Oh my god just check out the elderly woman as she- um, "saunters"- into the enormous kitchen of what is clearly a very substantial house to interrupt a conversation concerning Medicare benefits. And while you're doing that, check out her liberal use of- um, the Queen's English- as she, um, "contributes' to said conversation.
Somehow we are supposed to believe that a woman who looks like she forgot to take the shirt she's wearing off the wire hanger it was on is "just loving" her "silver boxing lesson" which her friend Edna recommended, I suppose. Never mind- that's quickly interrupted with Edna saying something that sounded to me like "Zero dollar monkey plan premium" the first six times I listened to it, followed by "Thank You Edna" which makes zero sense unless they are both named Edna.

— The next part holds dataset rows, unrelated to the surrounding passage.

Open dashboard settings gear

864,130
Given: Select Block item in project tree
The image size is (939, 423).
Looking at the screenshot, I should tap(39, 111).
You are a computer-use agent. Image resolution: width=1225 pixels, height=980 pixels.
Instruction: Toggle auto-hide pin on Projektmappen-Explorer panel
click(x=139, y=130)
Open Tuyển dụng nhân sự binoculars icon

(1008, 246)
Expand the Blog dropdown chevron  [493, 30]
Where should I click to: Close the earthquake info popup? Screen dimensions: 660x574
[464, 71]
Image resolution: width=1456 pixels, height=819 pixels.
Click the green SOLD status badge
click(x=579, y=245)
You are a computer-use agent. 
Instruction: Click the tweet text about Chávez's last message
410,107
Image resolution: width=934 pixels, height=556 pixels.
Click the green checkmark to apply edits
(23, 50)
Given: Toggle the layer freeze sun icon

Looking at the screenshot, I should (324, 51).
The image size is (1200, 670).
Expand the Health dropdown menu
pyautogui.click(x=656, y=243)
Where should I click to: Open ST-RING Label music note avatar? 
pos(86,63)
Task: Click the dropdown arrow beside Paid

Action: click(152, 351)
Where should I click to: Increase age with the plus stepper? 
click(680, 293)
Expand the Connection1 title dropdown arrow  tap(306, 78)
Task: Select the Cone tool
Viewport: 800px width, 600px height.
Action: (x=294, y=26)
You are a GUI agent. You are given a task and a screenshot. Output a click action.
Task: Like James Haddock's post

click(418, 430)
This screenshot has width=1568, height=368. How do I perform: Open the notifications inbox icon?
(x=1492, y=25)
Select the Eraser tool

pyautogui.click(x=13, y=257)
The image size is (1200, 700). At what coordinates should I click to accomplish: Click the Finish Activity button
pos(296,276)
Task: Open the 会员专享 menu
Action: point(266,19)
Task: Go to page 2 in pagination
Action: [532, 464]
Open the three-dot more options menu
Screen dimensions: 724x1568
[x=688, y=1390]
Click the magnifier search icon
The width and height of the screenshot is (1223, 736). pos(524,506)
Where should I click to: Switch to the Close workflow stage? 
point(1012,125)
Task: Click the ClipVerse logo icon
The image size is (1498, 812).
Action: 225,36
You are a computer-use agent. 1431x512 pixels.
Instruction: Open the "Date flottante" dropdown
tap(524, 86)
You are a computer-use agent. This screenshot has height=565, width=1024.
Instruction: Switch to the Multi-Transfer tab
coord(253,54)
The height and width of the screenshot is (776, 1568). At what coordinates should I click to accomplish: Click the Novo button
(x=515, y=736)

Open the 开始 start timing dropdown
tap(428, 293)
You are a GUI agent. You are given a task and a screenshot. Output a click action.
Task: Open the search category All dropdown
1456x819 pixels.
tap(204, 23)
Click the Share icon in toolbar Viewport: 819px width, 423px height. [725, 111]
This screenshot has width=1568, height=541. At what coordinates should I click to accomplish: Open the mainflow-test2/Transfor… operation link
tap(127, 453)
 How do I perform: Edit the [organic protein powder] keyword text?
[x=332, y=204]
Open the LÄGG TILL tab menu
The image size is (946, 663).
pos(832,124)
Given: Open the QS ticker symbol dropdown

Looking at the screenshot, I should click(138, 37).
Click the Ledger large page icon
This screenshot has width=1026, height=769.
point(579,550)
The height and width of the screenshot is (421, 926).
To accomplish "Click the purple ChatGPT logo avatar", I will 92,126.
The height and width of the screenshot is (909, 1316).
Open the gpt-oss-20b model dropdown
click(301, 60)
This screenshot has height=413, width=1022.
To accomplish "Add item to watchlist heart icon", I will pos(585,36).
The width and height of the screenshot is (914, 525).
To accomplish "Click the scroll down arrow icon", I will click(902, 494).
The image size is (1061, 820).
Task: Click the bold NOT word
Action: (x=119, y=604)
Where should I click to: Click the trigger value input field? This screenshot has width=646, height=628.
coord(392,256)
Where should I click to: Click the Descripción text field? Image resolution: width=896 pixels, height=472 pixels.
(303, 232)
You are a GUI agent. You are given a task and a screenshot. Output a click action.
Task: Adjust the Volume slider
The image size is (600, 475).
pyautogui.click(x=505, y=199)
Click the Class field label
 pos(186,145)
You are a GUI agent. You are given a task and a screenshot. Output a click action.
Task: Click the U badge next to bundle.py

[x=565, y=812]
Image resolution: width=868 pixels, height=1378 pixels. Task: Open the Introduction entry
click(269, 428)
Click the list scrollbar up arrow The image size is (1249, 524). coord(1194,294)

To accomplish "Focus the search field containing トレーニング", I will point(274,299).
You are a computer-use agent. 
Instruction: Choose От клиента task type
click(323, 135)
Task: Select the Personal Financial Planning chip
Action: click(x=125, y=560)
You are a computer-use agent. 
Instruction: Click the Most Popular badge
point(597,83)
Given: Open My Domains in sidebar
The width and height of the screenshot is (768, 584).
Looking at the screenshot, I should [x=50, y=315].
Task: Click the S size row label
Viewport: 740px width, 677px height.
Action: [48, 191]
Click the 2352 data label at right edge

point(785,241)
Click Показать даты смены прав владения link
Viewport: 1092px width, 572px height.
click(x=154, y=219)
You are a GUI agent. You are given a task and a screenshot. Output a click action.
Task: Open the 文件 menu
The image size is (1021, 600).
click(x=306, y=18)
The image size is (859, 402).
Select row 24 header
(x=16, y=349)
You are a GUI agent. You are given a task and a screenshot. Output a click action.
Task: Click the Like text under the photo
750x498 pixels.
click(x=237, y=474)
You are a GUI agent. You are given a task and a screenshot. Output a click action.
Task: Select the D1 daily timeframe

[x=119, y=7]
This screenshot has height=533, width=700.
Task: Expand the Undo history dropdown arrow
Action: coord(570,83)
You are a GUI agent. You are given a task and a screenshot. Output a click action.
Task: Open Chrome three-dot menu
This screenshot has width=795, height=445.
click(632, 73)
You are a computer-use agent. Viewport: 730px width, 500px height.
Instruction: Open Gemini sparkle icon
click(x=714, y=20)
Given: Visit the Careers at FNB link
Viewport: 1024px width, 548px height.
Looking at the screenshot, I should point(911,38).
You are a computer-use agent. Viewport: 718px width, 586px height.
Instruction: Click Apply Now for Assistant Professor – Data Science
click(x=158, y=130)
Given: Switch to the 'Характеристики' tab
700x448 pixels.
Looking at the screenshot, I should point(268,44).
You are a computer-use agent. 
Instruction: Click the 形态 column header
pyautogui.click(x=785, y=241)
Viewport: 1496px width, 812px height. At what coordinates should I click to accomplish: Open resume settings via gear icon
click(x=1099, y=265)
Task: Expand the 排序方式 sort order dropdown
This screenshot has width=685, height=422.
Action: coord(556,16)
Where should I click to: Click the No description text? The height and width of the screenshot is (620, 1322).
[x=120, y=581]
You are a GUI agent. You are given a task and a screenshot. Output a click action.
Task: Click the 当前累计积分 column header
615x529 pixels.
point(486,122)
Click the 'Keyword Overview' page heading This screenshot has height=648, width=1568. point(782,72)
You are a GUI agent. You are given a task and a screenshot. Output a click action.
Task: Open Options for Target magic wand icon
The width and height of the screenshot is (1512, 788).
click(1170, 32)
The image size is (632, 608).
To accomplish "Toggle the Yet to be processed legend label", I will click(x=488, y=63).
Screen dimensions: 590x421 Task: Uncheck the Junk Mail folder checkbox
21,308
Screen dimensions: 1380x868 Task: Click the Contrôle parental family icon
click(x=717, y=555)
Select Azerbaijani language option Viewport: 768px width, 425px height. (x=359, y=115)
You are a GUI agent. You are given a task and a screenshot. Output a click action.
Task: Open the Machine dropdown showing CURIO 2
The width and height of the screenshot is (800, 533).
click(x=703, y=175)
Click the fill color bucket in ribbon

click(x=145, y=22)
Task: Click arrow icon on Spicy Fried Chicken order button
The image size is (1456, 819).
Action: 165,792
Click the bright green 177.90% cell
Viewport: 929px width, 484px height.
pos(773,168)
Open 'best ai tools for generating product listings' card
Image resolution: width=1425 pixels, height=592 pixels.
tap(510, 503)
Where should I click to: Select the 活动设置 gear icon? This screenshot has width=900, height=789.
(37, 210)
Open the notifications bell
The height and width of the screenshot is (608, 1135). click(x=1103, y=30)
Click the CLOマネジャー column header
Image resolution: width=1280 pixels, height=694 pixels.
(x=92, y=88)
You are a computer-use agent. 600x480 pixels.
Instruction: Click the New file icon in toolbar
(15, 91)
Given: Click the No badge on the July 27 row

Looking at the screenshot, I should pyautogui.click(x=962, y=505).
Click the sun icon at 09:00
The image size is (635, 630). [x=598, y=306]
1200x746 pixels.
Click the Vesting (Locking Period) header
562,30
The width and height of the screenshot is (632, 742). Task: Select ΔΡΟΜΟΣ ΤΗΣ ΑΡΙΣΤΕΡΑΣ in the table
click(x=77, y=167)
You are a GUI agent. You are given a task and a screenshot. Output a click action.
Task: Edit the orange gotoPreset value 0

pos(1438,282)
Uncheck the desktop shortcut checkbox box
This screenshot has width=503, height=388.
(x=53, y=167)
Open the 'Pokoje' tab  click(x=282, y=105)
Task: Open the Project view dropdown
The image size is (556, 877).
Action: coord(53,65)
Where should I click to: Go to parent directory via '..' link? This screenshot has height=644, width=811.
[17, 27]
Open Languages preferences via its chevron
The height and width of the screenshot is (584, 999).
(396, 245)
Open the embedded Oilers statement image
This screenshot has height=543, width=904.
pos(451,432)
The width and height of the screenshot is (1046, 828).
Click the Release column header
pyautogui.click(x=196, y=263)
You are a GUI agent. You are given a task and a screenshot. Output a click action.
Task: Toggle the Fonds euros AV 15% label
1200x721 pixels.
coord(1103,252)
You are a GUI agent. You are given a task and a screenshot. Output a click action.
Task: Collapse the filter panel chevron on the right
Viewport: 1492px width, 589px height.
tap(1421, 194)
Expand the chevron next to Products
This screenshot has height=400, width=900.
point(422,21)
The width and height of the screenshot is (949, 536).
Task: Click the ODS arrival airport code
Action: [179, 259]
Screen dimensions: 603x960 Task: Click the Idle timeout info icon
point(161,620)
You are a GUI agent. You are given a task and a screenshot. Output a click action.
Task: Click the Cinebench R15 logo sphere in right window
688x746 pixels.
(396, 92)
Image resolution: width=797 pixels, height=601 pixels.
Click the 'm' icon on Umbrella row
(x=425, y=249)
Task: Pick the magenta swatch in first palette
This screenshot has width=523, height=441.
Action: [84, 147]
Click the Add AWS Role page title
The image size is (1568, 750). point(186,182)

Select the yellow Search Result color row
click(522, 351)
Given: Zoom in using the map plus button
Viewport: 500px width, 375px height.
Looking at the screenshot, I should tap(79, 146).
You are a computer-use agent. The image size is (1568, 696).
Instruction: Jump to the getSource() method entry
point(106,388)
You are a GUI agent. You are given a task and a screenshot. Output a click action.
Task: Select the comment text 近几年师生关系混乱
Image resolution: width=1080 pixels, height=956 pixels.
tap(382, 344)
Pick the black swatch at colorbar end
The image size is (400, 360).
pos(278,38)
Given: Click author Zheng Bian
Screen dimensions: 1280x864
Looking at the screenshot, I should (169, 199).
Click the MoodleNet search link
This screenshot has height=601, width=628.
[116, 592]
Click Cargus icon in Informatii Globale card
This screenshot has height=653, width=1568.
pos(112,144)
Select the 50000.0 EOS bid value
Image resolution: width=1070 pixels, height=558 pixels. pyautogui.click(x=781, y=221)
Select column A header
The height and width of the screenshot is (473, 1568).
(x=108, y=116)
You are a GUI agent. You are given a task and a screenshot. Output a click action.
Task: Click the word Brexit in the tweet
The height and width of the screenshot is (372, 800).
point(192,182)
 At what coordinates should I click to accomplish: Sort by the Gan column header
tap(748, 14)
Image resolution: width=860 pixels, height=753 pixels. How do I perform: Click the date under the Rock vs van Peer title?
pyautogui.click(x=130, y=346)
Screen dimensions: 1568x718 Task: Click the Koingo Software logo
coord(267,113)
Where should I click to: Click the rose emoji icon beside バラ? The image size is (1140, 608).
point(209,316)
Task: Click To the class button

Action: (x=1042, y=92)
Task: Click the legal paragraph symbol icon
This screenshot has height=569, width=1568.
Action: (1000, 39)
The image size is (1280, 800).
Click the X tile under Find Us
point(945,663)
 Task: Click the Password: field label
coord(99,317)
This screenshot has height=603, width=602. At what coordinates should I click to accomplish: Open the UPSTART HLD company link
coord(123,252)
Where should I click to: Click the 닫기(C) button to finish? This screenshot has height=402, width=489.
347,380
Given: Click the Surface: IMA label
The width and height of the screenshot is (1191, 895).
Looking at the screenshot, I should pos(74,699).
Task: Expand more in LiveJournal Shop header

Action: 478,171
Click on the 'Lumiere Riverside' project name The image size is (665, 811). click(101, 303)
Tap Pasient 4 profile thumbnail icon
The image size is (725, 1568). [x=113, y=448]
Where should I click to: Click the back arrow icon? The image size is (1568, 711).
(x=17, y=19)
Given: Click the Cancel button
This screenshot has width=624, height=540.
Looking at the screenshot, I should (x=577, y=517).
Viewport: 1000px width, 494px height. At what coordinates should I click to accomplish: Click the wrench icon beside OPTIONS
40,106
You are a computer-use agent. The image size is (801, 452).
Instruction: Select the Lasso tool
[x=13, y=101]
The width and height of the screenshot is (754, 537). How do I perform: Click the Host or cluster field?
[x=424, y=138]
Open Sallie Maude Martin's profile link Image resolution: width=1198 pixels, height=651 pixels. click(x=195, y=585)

The second Edna gives us a long drawn-out "Uh-HUHHHHH" to let us know that she's urban and black despite living in a house that is obviously in a wealthy suburb and then reveals that even though she's enrolled in "silver boxing" despite having arms that look like she shared a cage with John McCain back in the late-60s she needs to be constantly reminded to do things by Edna # 1. Things like getting to dental appointments. We know she did that because she wants to protect a "million dollar smile" that we never see and no, we aren't going to complain. We see more than we wanted to already.
Instead, let's complain about Aetna's marketing team deciding that this was a good representation of well-off elderly black people. As I said in my opening sentence- oh my god. What on earth were you thinking, Obviously Entirely White Advertising Firm hired by Aetna?